23rd Street Fire
- Date: 17 October 1966
- Time: 21:36 EST (UTC–5)
- Location: 7 East 22nd Street, New York, NY; 40°44′27″N 73°59′20″W﻿ / ﻿40.74083°N 73.98889°W;
- Cause: Unsafe storage of flammable materials
- Deaths: 12 firefighters

= 23rd Street Fire =

1966 major fire in New York City

The 23rd Street Fire was an incident that took place in the Flatiron District neighborhood of Manhattan, New York City, on October 17, 1966. A group of firefighters from the New York City Fire Department responding to a fire at 7 East 22nd Street entered a building at 6 East 23rd Street as part of an effort to fight the fire. Twelve firefighters were killed after the floor collapsed, the largest loss of life in the department's history until the collapse of the World Trade Center in the September 11 attacks of 2001.

==Incident==
A fire was reported at 9:36 p.m. at the American Art Galleries, an art dealer located in a four-story brownstone at 7 East 22nd Street (just off Broadway), transmitted as Box 598. An FDNY report after the incident showed that the dealer had stored highly flammable lacquer, paint, and finished wood frames in the basement. By the time the first firefighters arrived, the intensity of the smoke and heat made it impossible to enter through the 22nd Street side of the building.

Firefighters attempted to approach the burning building through Wonder Drug, a store located at 6 East 23rd Street in a five-story commercial building on a 45 × 100 ft lot that abutted the burning art dealership. As part of a construction project that had recently been completed, a common cellar under the two buildings was renovated, removing a load-bearing dividing wall that had supported the floor above. The removal of the wall allowed the art dealer to increase available storage space and move some of their supplies into a space that was now under the drugstore.
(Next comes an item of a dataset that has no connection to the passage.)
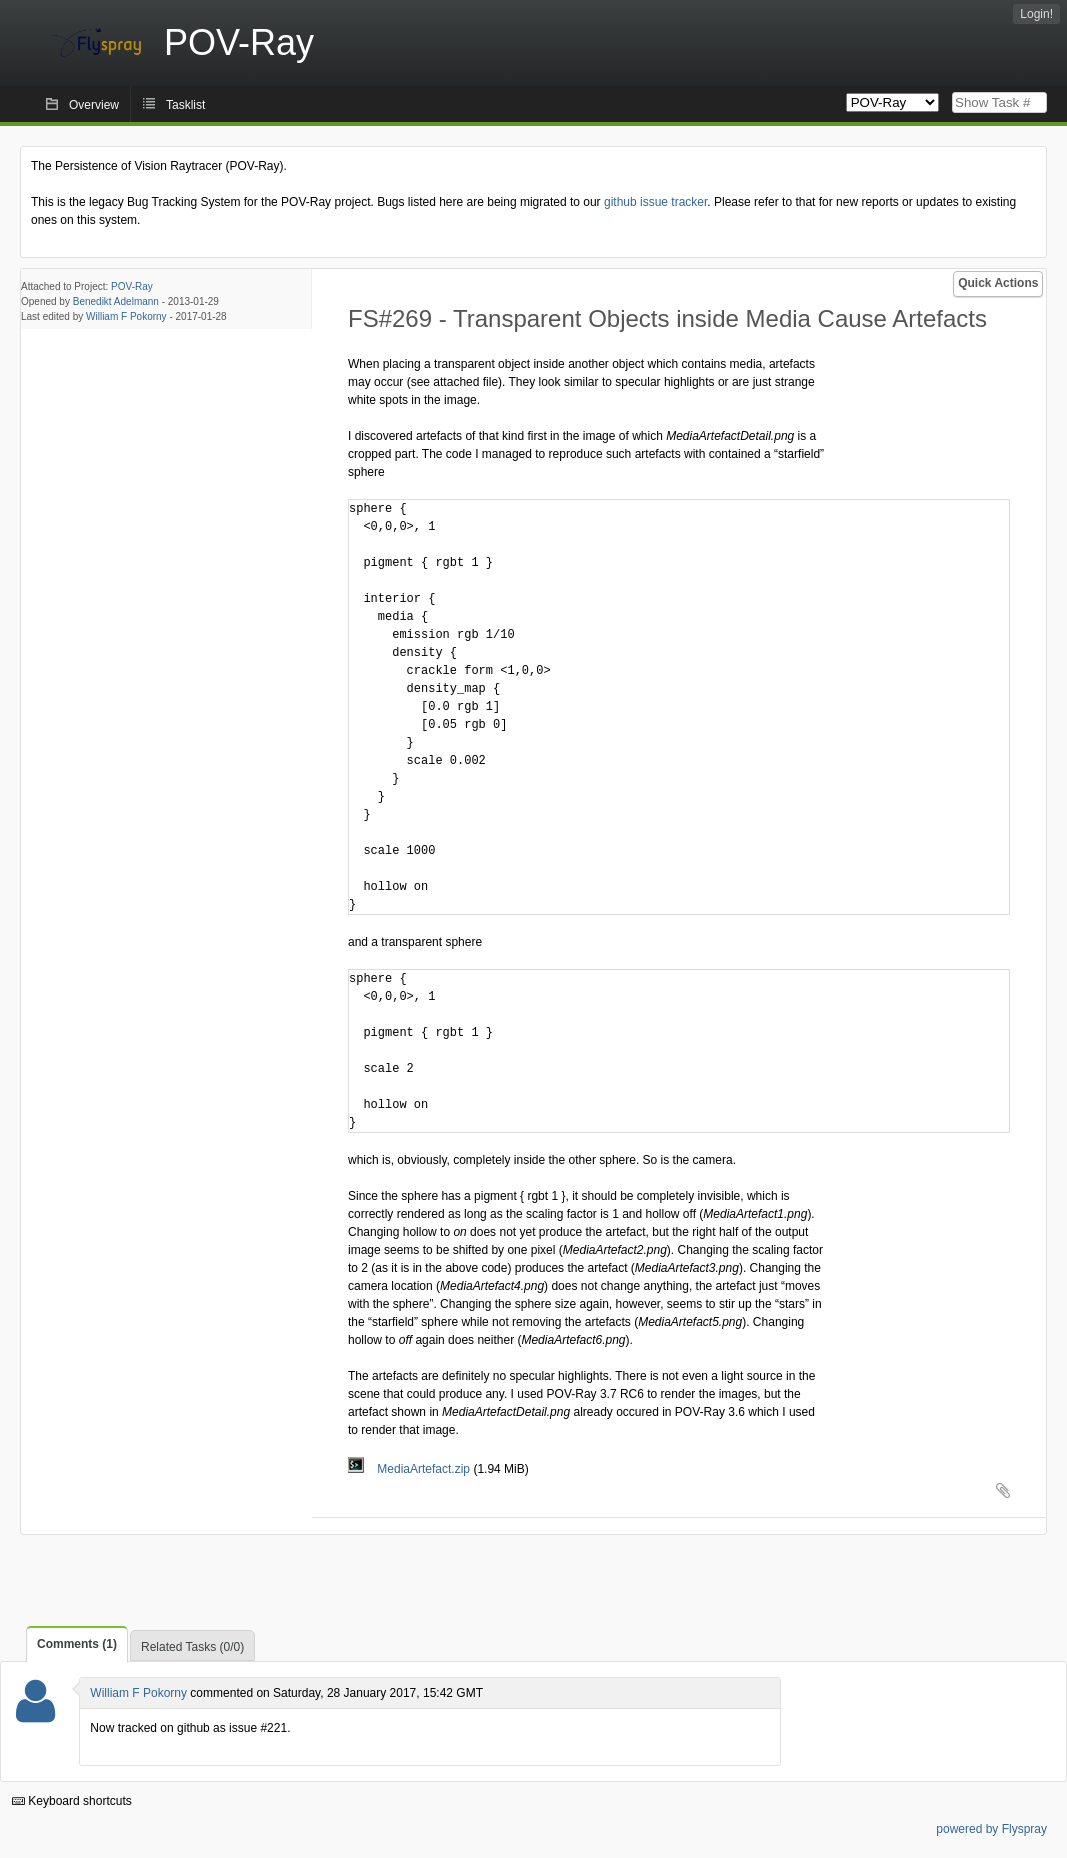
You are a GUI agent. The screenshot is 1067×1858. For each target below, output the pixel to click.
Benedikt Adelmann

The building at 7 East 22nd Street had a two-story extension adjoining the rear of the building at 6 East 23rd Street. The cellar of the 22nd Street building extended about 35 ft under the drug store. The drugstore's floor was supported by 3 × 14 in wood beams. 3/4 in wood planking atop these beams was covered with 5 in of concrete finished with terrazzo. The fire underneath the store weakened the wooden beams, while the thickness of the floor prevented firefighters from feeling the extreme heat below.

A 15 by 35 ft section of the floor collapsed at 10:39 p.m., one hour and three minutes after the initial alarm was transmitted, causing ten firefighters to fall into the burning cellar. Two other firefighters on the first floor were killed in a flashover. In all, twelve firefighters were killed: two chiefs, two lieutenants, and eight firefighters. It took firefighters 14 hours to dig out the rubble and reach their dead comrades. The dead men left behind 12 widows and 32 children. The fire raged to a fifth alarm.

==Aftermath==
10,000 firefighters lined Fifth Avenue on October 21, 1966, as ten firetrucks carried ten coffins to separate services at St. Thomas Protestant Episcopal Church and at St. Patrick's Cathedral. Firefighters came from as far away as the U.K., Ireland, Anchorage, Los Angeles and San Francisco, the Northeast United States, and a group of 500 firefighters from Boston who had come to pay tribute.

Firefighters killed in the line of duty include:
- Deputy Chief Thomas A. Reilly, FDNY 3rd Division
- Battalion Chief Walter J. Higgins, FDNY 7th Battalion
- Lt. John J. Finley, FDNY Ladder Co. 7
- Lt. Joseph Priore, FDNY Engine Co. 18
- Firefighter John G. Berry, FDNY Ladder Co. 7
- Firefighter James V. Galanaugh, FDNY Engine Co. 18
- Firefighter Rudolph F. Kaminsky, FDNY Ladder Co. 7
- Firefighter Joseph Kelly, FDNY Engine Co. 18
- Firefighter Carl Lee, FDNY Ladder Co. 7
- Firefighter William F. McCarron, FDNY 3rd Division
- Firefighter Daniel L. Rey, FDNY Engine Co. 18
- Firefighter Bernard A. Tepper, FDNY Engine Co. 18

Today, Madison Green stands on the former site of the 23rd Street Fire.